Given passage
((

At first glance, Rhimes's latest series Scandal, which debuted with a short, seven episode season last spring and returned for a full, triumphant second season in the fall, seems cut from the same cloth, a Grey's Anatomy in the beltway, minus the doctor slant. High-powered DC fixer Olivia Pope (Kerry Washington) is the person you call when you're in the middle of a PR disaster. Along with her team--smooth-talking lawyer Harrison (Columbus Short), high-strung investigator Abby (Darby Stanchfield), creepy tech guy and leg-breaker Huck (Guillermo Díaz), and new hire Quinn (Katie Lowes)--she massages the truth, spins the message, and keeps dirty little secrets tightly under wraps, employing methods that are just this side of legal--and which sometimes cross that line, to the repeated consternation of her foil in the US Attorney's office, David Rosen (Joshua Malina). The pilot also sets up the show's requisite central couple. Before she went into business on her own, we learn, Olivia worked on the campaign, and later in the White House, of the current president, Fitzgerald "Fitz" Grant III (Tony Goldwyn), with whom she had an affair. She left in order to put a stop to the affair, but when the two are reunited in the pilot--after Olivia is called in to quash rumors that Fitz has been sleeping with a White House aide--it's clear that the spark is still very much there. As Olivia investigates the aide story over the course of the first season, she and Fitz move back and forth from recrimination to yearning, from "no, we mustn't!" to "yes, we can," in the process running afoul of Fitz's ambitious wife Mellie (Bellamy Young), and his dirty-dealing chief of staff, Cyrus Beene (Jeff Perry).

))

Saved data entries
((

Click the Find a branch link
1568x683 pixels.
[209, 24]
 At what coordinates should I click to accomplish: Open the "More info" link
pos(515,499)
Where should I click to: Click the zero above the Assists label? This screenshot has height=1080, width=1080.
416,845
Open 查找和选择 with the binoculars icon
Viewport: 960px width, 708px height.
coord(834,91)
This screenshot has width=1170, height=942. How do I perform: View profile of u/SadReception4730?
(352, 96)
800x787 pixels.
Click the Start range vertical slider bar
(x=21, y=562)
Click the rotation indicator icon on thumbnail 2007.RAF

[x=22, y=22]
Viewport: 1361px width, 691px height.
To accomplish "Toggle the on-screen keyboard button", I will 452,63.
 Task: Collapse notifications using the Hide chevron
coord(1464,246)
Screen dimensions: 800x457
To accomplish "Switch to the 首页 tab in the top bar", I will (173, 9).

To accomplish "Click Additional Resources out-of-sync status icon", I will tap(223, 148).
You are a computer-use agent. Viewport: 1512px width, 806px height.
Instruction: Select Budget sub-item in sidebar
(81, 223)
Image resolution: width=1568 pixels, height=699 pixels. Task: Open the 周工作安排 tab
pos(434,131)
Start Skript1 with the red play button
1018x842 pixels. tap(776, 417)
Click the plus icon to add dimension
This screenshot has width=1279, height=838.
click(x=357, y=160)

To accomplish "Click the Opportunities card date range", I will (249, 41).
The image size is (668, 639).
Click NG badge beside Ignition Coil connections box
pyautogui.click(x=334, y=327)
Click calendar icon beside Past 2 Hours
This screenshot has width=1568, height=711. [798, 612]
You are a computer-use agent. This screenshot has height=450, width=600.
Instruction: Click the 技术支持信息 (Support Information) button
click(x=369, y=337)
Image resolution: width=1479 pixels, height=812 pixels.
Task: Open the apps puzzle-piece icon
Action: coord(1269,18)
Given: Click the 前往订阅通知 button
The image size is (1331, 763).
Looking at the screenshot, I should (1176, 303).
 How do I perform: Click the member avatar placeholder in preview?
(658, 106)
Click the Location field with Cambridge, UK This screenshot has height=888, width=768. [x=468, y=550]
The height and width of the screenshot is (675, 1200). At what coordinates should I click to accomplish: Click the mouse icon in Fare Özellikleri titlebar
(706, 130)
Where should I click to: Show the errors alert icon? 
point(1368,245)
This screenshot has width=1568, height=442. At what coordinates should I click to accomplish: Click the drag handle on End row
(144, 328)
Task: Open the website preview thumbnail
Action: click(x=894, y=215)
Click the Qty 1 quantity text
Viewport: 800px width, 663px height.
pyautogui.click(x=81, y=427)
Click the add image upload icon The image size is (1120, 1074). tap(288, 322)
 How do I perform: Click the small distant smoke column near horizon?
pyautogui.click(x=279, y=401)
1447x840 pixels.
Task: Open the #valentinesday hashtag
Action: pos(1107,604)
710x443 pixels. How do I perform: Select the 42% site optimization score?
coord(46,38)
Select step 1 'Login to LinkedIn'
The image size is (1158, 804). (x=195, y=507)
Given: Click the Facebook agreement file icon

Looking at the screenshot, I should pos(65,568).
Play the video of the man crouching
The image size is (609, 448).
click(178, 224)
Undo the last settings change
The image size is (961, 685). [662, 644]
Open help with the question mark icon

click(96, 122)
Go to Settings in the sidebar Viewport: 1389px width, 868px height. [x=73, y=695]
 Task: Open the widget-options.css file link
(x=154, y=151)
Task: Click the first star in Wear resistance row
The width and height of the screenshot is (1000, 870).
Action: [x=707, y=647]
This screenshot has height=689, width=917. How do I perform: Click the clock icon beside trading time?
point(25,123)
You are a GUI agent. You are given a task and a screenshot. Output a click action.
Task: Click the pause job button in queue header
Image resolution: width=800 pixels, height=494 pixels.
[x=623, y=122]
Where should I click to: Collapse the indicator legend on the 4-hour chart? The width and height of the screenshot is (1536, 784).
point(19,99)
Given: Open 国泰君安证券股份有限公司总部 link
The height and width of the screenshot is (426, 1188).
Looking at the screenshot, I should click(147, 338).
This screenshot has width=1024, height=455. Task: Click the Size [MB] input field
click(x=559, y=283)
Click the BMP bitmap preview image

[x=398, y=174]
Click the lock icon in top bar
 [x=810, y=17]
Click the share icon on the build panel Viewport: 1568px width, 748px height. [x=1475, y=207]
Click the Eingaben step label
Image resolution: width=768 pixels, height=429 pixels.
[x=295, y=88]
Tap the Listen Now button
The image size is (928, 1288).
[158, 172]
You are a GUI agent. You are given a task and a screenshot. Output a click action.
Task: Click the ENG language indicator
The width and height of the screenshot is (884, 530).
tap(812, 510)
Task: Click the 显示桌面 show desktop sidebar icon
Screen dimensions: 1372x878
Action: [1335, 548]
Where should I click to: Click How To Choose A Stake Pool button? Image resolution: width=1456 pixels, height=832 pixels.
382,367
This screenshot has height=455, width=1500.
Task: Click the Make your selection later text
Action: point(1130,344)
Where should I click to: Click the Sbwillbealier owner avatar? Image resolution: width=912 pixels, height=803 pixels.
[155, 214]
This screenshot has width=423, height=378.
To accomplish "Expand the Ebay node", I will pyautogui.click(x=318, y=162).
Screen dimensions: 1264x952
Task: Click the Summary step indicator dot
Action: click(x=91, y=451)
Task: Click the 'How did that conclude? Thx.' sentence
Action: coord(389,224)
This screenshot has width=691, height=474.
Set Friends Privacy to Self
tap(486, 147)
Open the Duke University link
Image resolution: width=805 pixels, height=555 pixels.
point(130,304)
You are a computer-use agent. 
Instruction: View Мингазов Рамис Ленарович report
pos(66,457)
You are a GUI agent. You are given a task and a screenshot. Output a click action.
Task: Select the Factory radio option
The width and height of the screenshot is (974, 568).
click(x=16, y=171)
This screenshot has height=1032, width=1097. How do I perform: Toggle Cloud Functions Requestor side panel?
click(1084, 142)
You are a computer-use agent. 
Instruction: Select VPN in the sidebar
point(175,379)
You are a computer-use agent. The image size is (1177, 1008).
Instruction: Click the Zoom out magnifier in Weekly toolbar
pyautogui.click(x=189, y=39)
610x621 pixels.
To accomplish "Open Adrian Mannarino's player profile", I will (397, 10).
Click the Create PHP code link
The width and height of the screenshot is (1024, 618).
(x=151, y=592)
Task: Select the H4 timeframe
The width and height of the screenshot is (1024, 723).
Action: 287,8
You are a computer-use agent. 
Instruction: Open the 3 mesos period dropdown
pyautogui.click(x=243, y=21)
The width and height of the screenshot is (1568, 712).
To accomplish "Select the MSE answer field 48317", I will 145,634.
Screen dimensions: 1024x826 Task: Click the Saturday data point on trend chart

))

Try it
List each member of Olivia Pope's team named in the Scandal passage, along with the actor given for that member.

Answer space
Harrison (Columbus Short), Abby (Darby Stanchfield), Huck (Guillermo Díaz), Quinn (Katie Lowes)